In the medical-device sector, we can't identify any specific threats from the health-care proposals issued by the candidates, and note that the industry is already grappling with the fallout from a wave of high-profile product recalls, a more restrictive FDA approval process, increased oversight of physician and patient notifications, increased requirements for postapproval safety studies, and changes to Medicare reimbursements for several important device categories. We think a universal health-care insurance plan would benefit the group simply because it would likely be a financial benefit to the hospitals that purchase medical-device products.

Energy

We believe that a Democratic administration might make it easier to pass certain energy legislation, as the perceived favoritism of Republicans toward Big Oil would disappear. Ironically, we may see renewed interest in opening up areas for domestic drilling, which could drive up demand for drilling rigs. This also supports a bipartisan interest in decreasing reliance on foreign sources of crude oil and natural gas.

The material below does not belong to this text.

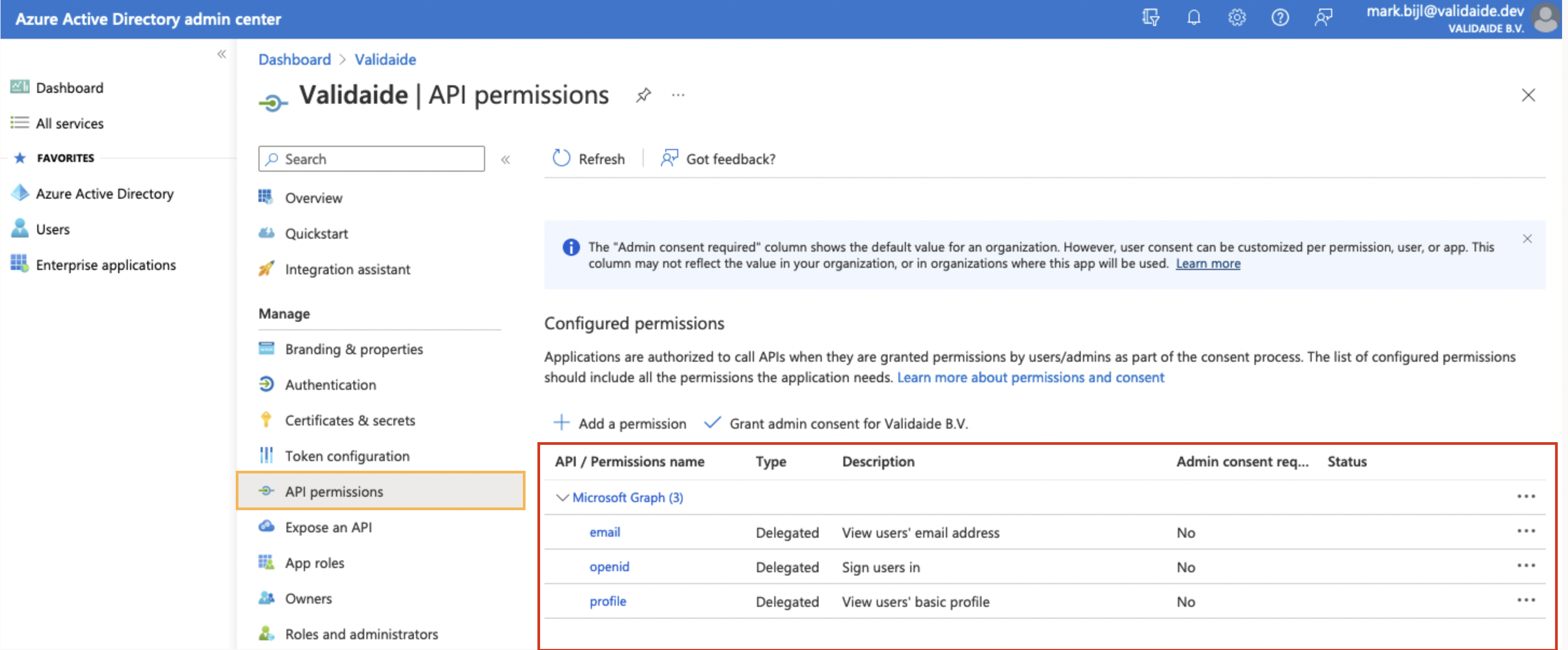Dismiss the admin consent info banner
Viewport: 1568px width, 650px height.
click(x=1527, y=238)

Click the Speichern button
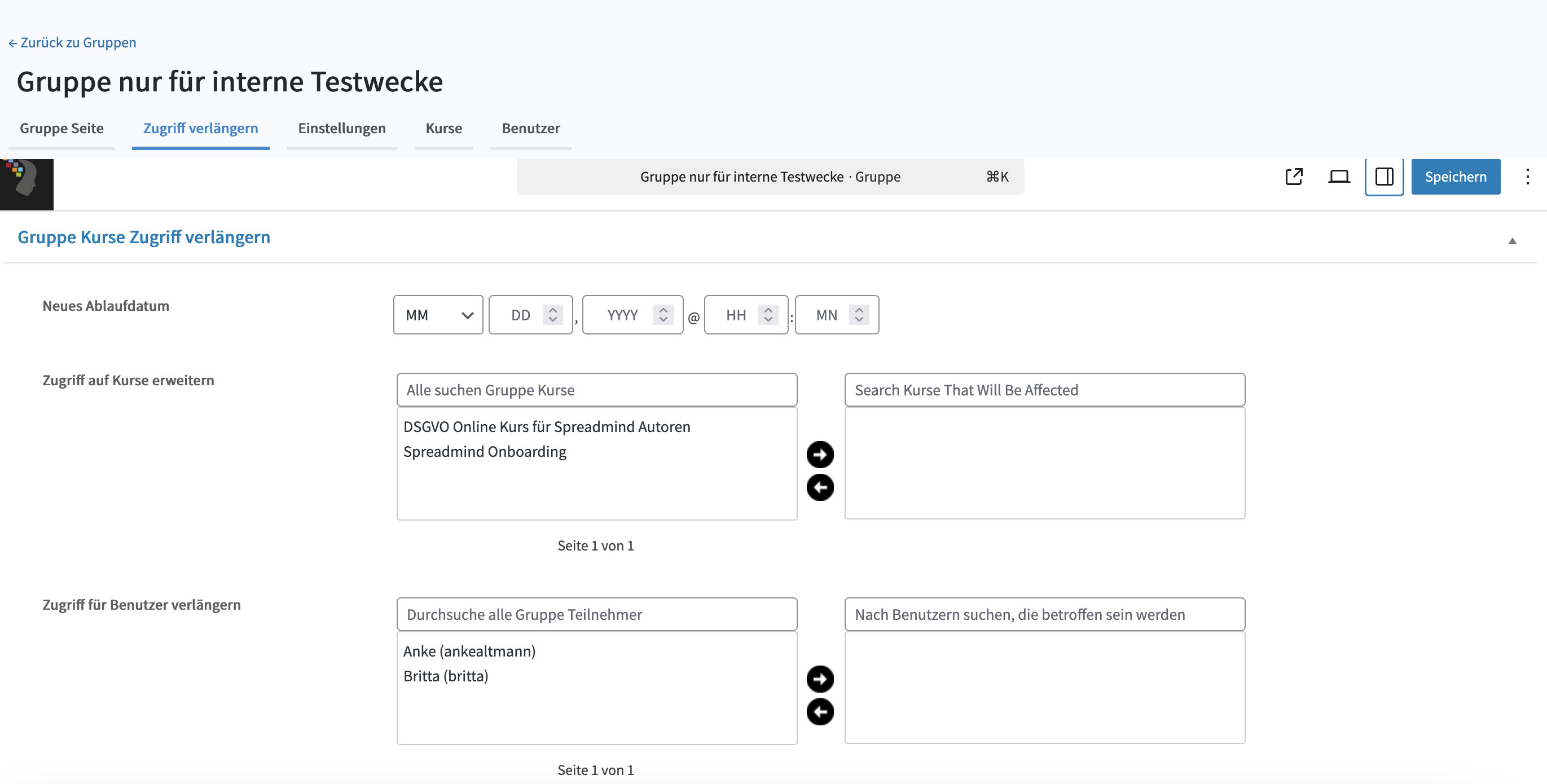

Democrats would likely encourage greater use of ethanol, biodiesel, and fuel-efficient vehicles with financial incentives and greater research and development. One version of a proposed alternative energy bill has the mandated amount of ethanol derived from corn doubling from 7.5 billion gallons to 15 billion gallons per year, but given what this would do to corn prices, we think it will have trouble gaining acceptance. The same bill calls for 20 billion gallons per year of cellulosic ethanol, which is a non-corn-based form of ethanol that, as yet, doesn't have viable technology to produce it.

Democrats could pursue a climate change bill, but the caucus is divided over the pursuit of nuclear power. One area where Democrats could pursue Big Oil with vigor is on the topic of price levels. It's conceivable that legislators could hold hearings on prices—especially if we have a cold winter following the election in November.

Finally, it's very possible that whoever wins the 2008 election will pursue higher royalties or taxes from energy companies.

Consumer Discretionary

Regardless of which party gains the White House, advertisers will likely be the big winners, as spot TV advertising spending is projected to rise 9% to 10% in 2008, according to the Television Bureau of Advertising.